Reference material for differential privacy concepts. Auto-loaded when discussing privacy, attacks, sensitivity, or clipping.
A randomized mechanism M satisfies (ε,δ)-differential privacy if for all neighboring datasets D, D' (differing in one individual) and all outputs S:
P[M(D) ∈ S] ≤ e^ε · P[M(D') ∈ S] + δ
Smaller ε = stronger privacy. δ is the probability of catastrophic failure.
The adversary's game: given a query result, determine whether a specific individual is in the dataset. Attack accuracy = fraction of correct guesses across trials. 50% = random (DP working). >50% = information leakage.

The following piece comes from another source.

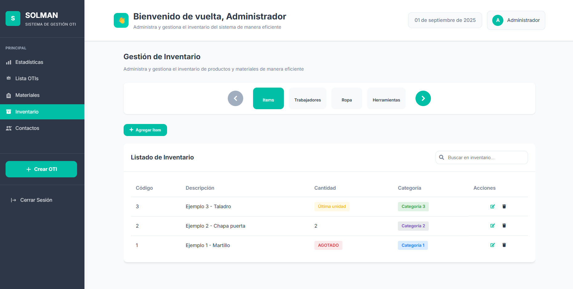Navigate to Lista OTIs

pos(27,79)
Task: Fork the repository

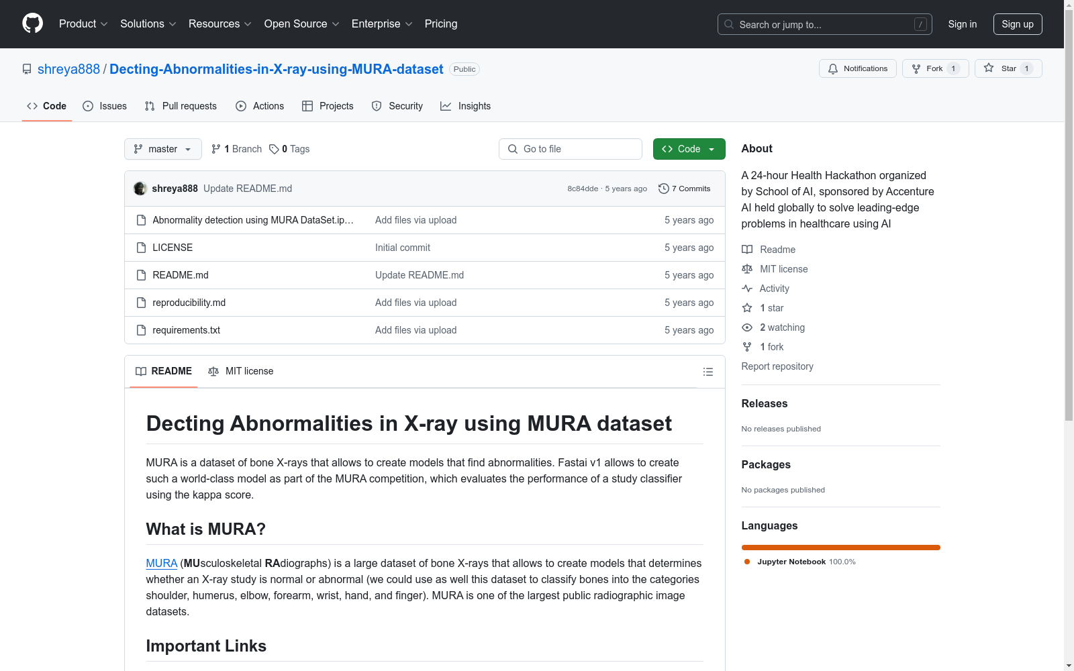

Standard approach for DP SQL:
This handles both single-large-value outliers and many-small-values users. Reference: "Differentially Private SQL with Bounded User Contribution" (Google).
| DP | PAC | |
|---|---|---|
| Guarantee type | Input-independent (worst-case) | Instance-dependent (distribution D) |
| Noise calibration | Sensitivity s → noise ∝ s/ε | Variance σ² → noise ∝ σ²/(2β) |
| White-boxing | Required (analyze algorithm) | Not needed (black-box simulation) |
| Composition | k queries → k·ε (basic) | k queries → Σ MIᵢ (linear, Theorem 2) |
| Privacy metric | ε (log-likelihood ratio) | MI (mutual information, in nats) |
| Conversion | MI=1/128 ≈ ε=0.25 for prior=50% | See Table 3.2 in thesis |
| Stable algorithms | Same noise regardless | Less noise automatically |
| Outlier impact | Sensitivity explodes | Variance explodes (same practical problem) |
Key insight: PAC guarantees are loose — the theoretical bound on MIA success rate is conservative. Empirical attacks achieve lower success than the bound predicts. This means the bounds are hard to violate.
Clip individual values to [μ-tσ, μ+tσ] before aggregation. Reduces sensitivity. Well-established in DP literature. Limitations: doesn't catch users with many small values (need per-user contribution clipping instead).
Rather than post-hoc privatization (build algorithm, then add noise), PAC enables privacy-conscious design: optimize algorithm parameters jointly with the privacy budget.
Key result: For a privatized estimator with budget B: MSE = Bias² + (1/(2B) + 1) · Var + error
This means privatization amplifies the variance by 1/(2B). At tight budgets (small B), the optimal algorithm shifts toward lower-variance (higher-bias) models. E.g., stronger regularization in ridge regression.
For databases: this suggests that queries producing high-variance outputs (due to outliers, small groups, etc.) are inherently harder to privatize. Clipping reduces variance and thus the noise needed, improving the privacy-utility tradeoff.
DP calibrates noise to global sensitivity: max over ALL possible datasets of how much the output changes when one row is added/removed. This is a worst-case quantity independent of the actual data.
PAC calibrates noise to the actual data geometry: the variance of the query output across subsamples of the real table. Stable queries on stable data get less noise automatically.
The calibration transfer conjecture (Blueprint, April 2026) bridges the two: PAC's instance-based noise from one subsampling distribution D₀, augmented by a small compensation Δ for the spectral gap, transfers to a nearby D₁ (e.g., a different query or different population). Δ is instance-based (proportional to the actual distributional distance d(D₀,D₁)), much smaller than DP's global sensitivity. Clipping bounds per-PU influence on the variance, keeping d small. This gives PAC "universal MIA resistance" that degrades gracefully with the effective distributional distance, rather than DP's uniform worst-case bound.